** EXERCISE REQUIREMENTS **
Sort through the listing below and keep each line with the word "column". Copy those.

** SUPPLIED ENTRIES **
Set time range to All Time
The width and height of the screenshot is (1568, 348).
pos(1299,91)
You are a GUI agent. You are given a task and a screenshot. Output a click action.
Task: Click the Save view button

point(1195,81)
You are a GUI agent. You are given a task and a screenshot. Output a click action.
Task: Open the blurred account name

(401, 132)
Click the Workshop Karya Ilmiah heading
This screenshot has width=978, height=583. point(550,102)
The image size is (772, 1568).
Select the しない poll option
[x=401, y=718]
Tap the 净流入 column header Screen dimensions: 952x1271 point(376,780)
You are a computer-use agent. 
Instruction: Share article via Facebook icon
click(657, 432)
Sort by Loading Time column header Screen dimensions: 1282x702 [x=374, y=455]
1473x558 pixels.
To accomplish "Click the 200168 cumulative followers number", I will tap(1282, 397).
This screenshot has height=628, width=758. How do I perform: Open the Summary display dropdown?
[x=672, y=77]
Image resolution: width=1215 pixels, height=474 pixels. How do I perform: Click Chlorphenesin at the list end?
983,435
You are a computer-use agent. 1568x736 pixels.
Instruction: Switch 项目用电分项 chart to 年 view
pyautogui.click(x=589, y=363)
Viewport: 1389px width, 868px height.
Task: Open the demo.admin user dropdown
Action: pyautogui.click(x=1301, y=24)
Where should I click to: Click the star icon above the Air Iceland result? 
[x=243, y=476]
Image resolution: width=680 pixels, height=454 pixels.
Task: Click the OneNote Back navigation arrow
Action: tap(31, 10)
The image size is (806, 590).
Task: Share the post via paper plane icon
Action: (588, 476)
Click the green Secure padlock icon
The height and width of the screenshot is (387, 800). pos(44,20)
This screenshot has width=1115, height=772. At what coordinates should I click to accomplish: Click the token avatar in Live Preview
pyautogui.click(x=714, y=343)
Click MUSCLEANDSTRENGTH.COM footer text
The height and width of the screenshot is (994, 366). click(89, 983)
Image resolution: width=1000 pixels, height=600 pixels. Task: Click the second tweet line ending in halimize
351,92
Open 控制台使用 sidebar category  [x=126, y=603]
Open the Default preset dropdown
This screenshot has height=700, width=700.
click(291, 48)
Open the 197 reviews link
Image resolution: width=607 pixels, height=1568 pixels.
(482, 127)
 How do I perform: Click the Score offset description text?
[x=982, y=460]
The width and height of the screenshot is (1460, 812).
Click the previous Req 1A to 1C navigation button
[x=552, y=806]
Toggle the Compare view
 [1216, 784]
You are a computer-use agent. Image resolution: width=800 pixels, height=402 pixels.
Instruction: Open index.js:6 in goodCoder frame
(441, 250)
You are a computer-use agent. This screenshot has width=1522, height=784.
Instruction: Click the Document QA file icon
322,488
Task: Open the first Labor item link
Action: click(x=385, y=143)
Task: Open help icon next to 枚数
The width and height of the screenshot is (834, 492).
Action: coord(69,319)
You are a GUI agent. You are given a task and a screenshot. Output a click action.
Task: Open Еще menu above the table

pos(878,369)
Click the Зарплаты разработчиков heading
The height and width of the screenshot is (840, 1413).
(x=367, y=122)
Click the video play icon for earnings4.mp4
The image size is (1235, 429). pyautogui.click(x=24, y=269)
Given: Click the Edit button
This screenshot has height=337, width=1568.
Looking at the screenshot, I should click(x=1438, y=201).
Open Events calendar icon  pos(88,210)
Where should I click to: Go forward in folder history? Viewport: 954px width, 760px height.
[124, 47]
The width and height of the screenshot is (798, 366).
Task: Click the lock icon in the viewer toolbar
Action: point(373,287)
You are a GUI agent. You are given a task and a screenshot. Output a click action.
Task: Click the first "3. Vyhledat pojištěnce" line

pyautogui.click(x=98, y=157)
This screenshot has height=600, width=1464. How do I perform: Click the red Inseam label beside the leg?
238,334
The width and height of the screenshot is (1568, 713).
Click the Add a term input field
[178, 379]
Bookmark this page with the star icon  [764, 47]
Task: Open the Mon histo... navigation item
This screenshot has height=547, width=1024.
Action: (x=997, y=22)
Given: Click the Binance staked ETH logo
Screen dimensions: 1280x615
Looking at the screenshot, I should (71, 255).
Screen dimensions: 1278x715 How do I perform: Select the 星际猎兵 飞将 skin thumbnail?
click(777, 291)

** EXERCISE RESULT **
Tap the 净流入 column header Screen dimensions: 952x1271 point(376,780)
Sort by Loading Time column header Screen dimensions: 1282x702 [x=374, y=455]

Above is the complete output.